Luck is variance outside of the expected value given to limited sampling size.
You flip a coin 100 times, you probably won't get exactly 50 heads. You'll probably get something close but not quite.
If you keep flipping the coin 100 times, and keep recording how many heads you get, you'll end up with a normal distribution centred around 50. 50 will be the most common outcome, but not remotely the only outcome.
Now, let's say the NHL had perfect parity... Would every team end up with a 0.500 record? No. Just like the coin tosses, you'd have some teams with winning records and some teams with losing records.
We already expect, before accounting for some teams being better than others, for their to be a certain degree of spread in the standings due to luck.
Now, using this distribution and the real distribution, you can estimate how much luck is in the standings:
Gabriel Desjardins used this method comes out to about 38%, or 62% non-luck.

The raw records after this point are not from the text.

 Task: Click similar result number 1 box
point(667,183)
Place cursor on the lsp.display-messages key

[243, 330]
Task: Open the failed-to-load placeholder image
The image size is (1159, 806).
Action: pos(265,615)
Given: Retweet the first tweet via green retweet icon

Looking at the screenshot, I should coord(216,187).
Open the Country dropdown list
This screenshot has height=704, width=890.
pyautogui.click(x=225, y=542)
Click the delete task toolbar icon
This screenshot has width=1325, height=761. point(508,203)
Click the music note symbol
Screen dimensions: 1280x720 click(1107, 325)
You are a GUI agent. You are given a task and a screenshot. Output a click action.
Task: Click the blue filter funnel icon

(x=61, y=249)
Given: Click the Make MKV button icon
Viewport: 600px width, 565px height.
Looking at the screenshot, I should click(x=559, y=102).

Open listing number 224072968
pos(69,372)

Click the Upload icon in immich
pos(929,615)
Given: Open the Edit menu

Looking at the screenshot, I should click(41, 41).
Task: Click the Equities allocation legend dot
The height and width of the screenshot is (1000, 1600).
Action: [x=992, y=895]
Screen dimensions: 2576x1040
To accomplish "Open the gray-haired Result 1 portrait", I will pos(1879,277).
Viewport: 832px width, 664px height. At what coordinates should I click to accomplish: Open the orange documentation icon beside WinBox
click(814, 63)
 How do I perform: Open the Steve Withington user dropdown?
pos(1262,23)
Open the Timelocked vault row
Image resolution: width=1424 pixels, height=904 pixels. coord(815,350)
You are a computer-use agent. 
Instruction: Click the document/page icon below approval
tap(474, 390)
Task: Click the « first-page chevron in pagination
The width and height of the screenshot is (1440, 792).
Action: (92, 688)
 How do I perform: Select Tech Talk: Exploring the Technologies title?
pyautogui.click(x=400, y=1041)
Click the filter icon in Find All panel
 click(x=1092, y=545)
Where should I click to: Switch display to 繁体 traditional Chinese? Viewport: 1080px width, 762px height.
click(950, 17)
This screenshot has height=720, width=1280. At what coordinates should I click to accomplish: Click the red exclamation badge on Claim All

This also gives us a theoretical limit to how well the best analyst or the best statistical model -or best combination- would be able to predict team and player performance.
Josh Weissbock as part of his thesis re-looked at this and found 38% as well (well, 0.376419753) and then used ML techniques to look at what is the predicted upper limit to predicting win% to see if it matched... and found: 62% upper limit. (Fun aside: he found the CHL leagues all being just over 70%, suggesting there is less luck at those levels, which makes sense as there is less parity).
Tore Purdy looking at team-to-team variation in point totals rather than record obtained similar results. (Fun aside: he looked at pre-2007 lockout seasons and found less luck (25-30%), which makes sense again as less parity).
I can break down how I determined all the other factors as well, but in each case it's something like this where multiple people used different methods and different tools to find similar results.